For example, we asked Copilot to find and book an off-season direct flight between Gdańsk and Athens, a route that exists only seasonally. It proudly presented a “direct” flight that actually required a lengthy layover in Frankfurt. Another time, we asked it for directions to a bus station in Budapest. It spit out the name of the right Metró stop…but on the wrong Metró line.

In addition to the all-purpose tools like Copilot, many travel websites have built-in “agentic” AI robots (like Priceline’s “Penny”). These are generally more focused and effective, but they can still make costly mistakes — and have even provided false information about the company’s own policies (as was the case with Air Canada’s AI mishap). Critics also worry that AI-driven pricing could lead to higher costs overall. Ultimately, it’s smart to always double-check your options with a quick manual search.
Another AI pitfall is how commonly it invents false information out of whole cloth — a phenomenon known as “hallucination.” These tools work by mining millions and millions of words and data points in seconds, which can result in locating a few phrase combinations that sound accurate…but simply aren’t. This makes it risky, for example, to rely solely on AI to help you plan an itinerary: It might send you to a sight that’s closed or have a poor understanding of how much time or distance is required for various activities (as recently happened with an AI-planned Paris trip).
And remember: Since AI mines the internet for its content, its search is only as good as the sources it’s scanning. If there are errors, outdated information, or confusingly worded opinions online, it might simply be slurped up and presented as fact. Garbage in…garbage out.
In general, AI often misfires on recommendations that require a human sensibility. A BBC report covered two travelers who were stranded atop a mountain because they asked ChatGPT to help them plan a sunset mountain hike. It confidently told them to leave at 3:00 p.m., which was perfect for reaching the summit for sunset — but not perfect for getting back down…since the mountain’s lifts closed just after.
Other travelers have reported a “commercial bias” in AI-generated travel guidance. In short, companies are figuring out ways to manipulate underlying algorithms and cleverly keyword to push their content artificially higher in AI results. Because of this, some products and experiences are presented to you not because they’re the most accurate or “best,” but because their marketing team was the shrewdest.
AI-Generated Content
It’s one thing when you know that you’re dealing with AI and can take necessary precautions. But increasingly, generative AI is creating travel content that looks indistinguishable from human-written content…until you look more closely.

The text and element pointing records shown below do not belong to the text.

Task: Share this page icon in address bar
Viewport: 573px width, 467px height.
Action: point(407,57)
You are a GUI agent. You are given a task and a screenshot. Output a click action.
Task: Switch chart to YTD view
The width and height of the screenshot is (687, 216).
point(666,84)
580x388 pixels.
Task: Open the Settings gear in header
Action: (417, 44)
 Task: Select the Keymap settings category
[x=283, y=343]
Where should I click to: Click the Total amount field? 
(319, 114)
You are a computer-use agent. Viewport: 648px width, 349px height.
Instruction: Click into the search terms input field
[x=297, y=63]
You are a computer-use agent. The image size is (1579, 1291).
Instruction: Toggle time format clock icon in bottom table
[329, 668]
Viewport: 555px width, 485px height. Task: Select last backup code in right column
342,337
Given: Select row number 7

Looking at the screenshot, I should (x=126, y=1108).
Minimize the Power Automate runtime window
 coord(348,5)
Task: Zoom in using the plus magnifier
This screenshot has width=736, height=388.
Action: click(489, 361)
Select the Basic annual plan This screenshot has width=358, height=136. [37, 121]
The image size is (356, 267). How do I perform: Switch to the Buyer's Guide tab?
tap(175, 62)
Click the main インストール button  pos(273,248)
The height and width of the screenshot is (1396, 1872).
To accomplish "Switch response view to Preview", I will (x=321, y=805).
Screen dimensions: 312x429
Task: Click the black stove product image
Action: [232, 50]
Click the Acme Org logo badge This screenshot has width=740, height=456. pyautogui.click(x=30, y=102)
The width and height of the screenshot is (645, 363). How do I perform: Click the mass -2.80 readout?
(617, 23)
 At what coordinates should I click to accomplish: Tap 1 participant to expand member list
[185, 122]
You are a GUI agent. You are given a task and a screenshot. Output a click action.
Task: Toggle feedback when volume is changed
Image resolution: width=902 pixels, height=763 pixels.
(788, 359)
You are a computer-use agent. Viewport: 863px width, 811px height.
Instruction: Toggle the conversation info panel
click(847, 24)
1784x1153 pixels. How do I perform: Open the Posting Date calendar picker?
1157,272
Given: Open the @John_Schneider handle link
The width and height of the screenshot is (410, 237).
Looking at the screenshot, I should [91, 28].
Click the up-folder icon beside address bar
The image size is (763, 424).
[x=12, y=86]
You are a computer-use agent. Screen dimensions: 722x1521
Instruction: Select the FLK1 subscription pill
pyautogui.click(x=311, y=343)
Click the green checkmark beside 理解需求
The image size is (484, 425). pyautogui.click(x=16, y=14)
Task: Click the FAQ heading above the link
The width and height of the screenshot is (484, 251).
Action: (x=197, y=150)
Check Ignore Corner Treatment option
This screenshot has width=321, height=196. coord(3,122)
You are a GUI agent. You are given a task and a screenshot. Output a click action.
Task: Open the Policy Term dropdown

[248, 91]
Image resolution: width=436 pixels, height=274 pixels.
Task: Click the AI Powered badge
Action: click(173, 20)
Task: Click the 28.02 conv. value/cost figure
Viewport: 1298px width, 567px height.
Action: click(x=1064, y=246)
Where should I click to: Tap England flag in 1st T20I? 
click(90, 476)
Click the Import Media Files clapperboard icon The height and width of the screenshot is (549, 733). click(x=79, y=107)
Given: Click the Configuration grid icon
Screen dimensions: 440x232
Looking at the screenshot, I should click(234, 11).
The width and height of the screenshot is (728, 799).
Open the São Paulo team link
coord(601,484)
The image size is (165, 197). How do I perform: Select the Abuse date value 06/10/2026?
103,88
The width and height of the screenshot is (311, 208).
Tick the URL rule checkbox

At Rick Steves’ Europe, we’ve always prided ourselves on our handcrafted content. But we also wondered how AI would handle what we do. So, as an experiment, we asked ChatGPT to generate an article on Cádiz, Spain. The results seemed pleasing enough at first glance. But digging deeper, we found many problems.
For example, in a flowery description of the Barrio del Pópulo, it used the phrase Here, flamenco pulses quietly. Any real-life traveler knows that flamenco is many things…but “quiet” is certainly not one of them. In the very next sentence, the AI suggested dropping into the venerable La Cava flamenco club. But there’s one problem: La Cava is far across town from the Barrio del Pópulo. In the end, ChatGPT’s effort wasn’t just bad writing — it was bad advice. It lacked a human touch.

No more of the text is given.